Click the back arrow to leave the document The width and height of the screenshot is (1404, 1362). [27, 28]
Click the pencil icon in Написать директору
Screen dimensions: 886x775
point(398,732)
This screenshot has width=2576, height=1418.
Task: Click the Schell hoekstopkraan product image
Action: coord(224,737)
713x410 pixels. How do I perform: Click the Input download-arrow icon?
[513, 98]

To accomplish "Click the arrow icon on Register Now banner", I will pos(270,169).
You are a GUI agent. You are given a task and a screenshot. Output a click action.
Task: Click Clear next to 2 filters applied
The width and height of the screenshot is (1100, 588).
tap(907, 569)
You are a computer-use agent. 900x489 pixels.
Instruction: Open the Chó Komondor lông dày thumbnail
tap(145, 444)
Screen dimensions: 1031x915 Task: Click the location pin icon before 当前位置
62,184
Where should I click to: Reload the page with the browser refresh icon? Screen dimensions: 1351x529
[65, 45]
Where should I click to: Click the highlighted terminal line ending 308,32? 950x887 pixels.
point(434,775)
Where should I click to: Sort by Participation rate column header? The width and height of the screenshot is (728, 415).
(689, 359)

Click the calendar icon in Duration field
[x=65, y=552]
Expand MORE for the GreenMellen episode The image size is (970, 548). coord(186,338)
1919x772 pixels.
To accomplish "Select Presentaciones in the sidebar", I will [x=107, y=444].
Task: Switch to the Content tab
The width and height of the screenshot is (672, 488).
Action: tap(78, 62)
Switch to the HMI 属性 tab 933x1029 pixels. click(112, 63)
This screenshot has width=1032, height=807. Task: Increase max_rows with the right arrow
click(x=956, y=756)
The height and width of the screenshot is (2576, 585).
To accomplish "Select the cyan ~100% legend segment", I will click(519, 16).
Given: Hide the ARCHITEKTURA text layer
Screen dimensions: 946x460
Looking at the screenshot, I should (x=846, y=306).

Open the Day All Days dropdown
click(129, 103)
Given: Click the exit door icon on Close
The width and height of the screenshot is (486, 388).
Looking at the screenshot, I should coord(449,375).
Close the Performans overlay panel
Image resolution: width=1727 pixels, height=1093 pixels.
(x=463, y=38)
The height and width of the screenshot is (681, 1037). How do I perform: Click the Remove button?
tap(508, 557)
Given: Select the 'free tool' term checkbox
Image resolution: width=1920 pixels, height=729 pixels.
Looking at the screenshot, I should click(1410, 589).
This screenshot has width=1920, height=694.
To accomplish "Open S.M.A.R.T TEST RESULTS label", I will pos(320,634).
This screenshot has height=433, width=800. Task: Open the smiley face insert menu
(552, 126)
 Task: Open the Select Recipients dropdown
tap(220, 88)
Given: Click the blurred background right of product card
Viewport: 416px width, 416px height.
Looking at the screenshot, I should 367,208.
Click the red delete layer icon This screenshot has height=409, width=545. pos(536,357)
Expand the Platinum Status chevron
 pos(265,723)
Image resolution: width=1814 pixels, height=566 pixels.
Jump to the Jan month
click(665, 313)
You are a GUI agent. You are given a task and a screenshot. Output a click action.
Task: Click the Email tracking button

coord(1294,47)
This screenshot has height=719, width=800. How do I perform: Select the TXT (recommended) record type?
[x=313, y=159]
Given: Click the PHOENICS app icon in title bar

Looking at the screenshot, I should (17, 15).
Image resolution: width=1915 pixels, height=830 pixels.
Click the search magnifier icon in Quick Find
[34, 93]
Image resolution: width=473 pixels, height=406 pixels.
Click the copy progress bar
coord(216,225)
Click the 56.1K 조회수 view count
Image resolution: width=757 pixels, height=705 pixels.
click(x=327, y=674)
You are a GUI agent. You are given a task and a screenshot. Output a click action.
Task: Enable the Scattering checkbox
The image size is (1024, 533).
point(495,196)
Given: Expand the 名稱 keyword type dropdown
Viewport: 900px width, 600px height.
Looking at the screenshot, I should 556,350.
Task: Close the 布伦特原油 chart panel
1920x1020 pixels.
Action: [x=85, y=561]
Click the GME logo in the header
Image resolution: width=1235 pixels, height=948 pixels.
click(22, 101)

-.-.-

The full set of entries must be restated exactly, with none omitted.

▶ **Your solution**
Click the back arrow to leave the document The width and height of the screenshot is (1404, 1362). [27, 28]
Click the pencil icon in Написать директору
Screen dimensions: 886x775
point(398,732)
This screenshot has width=2576, height=1418.
Task: Click the Schell hoekstopkraan product image
Action: coord(224,737)
713x410 pixels. How do I perform: Click the Input download-arrow icon?
[513, 98]

To accomplish "Click the arrow icon on Register Now banner", I will pos(270,169).
You are a GUI agent. You are given a task and a screenshot. Output a click action.
Task: Click Clear next to 2 filters applied
The width and height of the screenshot is (1100, 588).
tap(907, 569)
You are a computer-use agent. 900x489 pixels.
Instruction: Open the Chó Komondor lông dày thumbnail
tap(145, 444)
Screen dimensions: 1031x915 Task: Click the location pin icon before 当前位置
62,184
Where should I click to: Reload the page with the browser refresh icon? Screen dimensions: 1351x529
[65, 45]
Where should I click to: Click the highlighted terminal line ending 308,32? 950x887 pixels.
point(434,775)
Where should I click to: Sort by Participation rate column header? The width and height of the screenshot is (728, 415).
(689, 359)

Click the calendar icon in Duration field
[x=65, y=552]
Expand MORE for the GreenMellen episode The image size is (970, 548). coord(186,338)
1919x772 pixels.
To accomplish "Select Presentaciones in the sidebar", I will [x=107, y=444].
Task: Switch to the Content tab
The width and height of the screenshot is (672, 488).
Action: tap(78, 62)
Switch to the HMI 属性 tab 933x1029 pixels. click(112, 63)
This screenshot has width=1032, height=807. Task: Increase max_rows with the right arrow
click(x=956, y=756)
The height and width of the screenshot is (2576, 585).
To accomplish "Select the cyan ~100% legend segment", I will click(519, 16).
Given: Hide the ARCHITEKTURA text layer
Screen dimensions: 946x460
Looking at the screenshot, I should (x=846, y=306).

Open the Day All Days dropdown
click(129, 103)
Given: Click the exit door icon on Close
The width and height of the screenshot is (486, 388).
Looking at the screenshot, I should coord(449,375).
Close the Performans overlay panel
Image resolution: width=1727 pixels, height=1093 pixels.
(x=463, y=38)
The height and width of the screenshot is (681, 1037). How do I perform: Click the Remove button?
tap(508, 557)
Given: Select the 'free tool' term checkbox
Image resolution: width=1920 pixels, height=729 pixels.
Looking at the screenshot, I should click(1410, 589).
This screenshot has width=1920, height=694.
To accomplish "Open S.M.A.R.T TEST RESULTS label", I will pos(320,634).
This screenshot has height=433, width=800. Task: Open the smiley face insert menu
(552, 126)
 Task: Open the Select Recipients dropdown
tap(220, 88)
Given: Click the blurred background right of product card
Viewport: 416px width, 416px height.
Looking at the screenshot, I should 367,208.
Click the red delete layer icon This screenshot has height=409, width=545. pos(536,357)
Expand the Platinum Status chevron
 pos(265,723)
Image resolution: width=1814 pixels, height=566 pixels.
Jump to the Jan month
click(665, 313)
You are a GUI agent. You are given a task and a screenshot. Output a click action.
Task: Click the Email tracking button

coord(1294,47)
This screenshot has height=719, width=800. How do I perform: Select the TXT (recommended) record type?
[x=313, y=159]
Given: Click the PHOENICS app icon in title bar

Looking at the screenshot, I should (17, 15).
Image resolution: width=1915 pixels, height=830 pixels.
Click the search magnifier icon in Quick Find
[34, 93]
Image resolution: width=473 pixels, height=406 pixels.
Click the copy progress bar
coord(216,225)
Click the 56.1K 조회수 view count
Image resolution: width=757 pixels, height=705 pixels.
click(x=327, y=674)
You are a GUI agent. You are given a task and a screenshot. Output a click action.
Task: Enable the Scattering checkbox
The image size is (1024, 533).
point(495,196)
Given: Expand the 名稱 keyword type dropdown
Viewport: 900px width, 600px height.
Looking at the screenshot, I should 556,350.
Task: Close the 布伦特原油 chart panel
1920x1020 pixels.
Action: [x=85, y=561]
Click the GME logo in the header
Image resolution: width=1235 pixels, height=948 pixels.
click(22, 101)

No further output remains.